De plus, l’administrateur peut gérer facilement les comptes des utilisateurs, révoquer des membres indésirables et disposer de statistiques d’usage précises dans le respect de la vie privée et professionnelle de vos collaborateurs.

Les solutions professionnelles de messagerie allient le pratique au nécessaire. Vos communications sont toujours aussi accessibles, mais elles disposent de protocoles de sécurisation uniques qui garantissent l’intégrité et la souveraineté des échanges. Vos emails confidentiels, comme vos discussions avec vos associés ou vos collègues sont protégés et aucune extraction, ni exploitation commerciale des données utilisateurs n’est possible.

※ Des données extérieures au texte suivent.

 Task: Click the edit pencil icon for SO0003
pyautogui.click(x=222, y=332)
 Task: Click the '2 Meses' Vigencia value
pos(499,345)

Alors que les communications du quotidien avec vos amis et votre famille peuvent transiter sur des solutions grand public, dès que la question se déporte dans la sphère professionnelle, il est important de redoubler de prudence. Entre risque de piratage, interception, écoutes et utilisation frauduleuse des données, ne laissez pas la porte de votre smartphone ouverte aux pirates, aux cybercriminels et au ciblage publicitaire.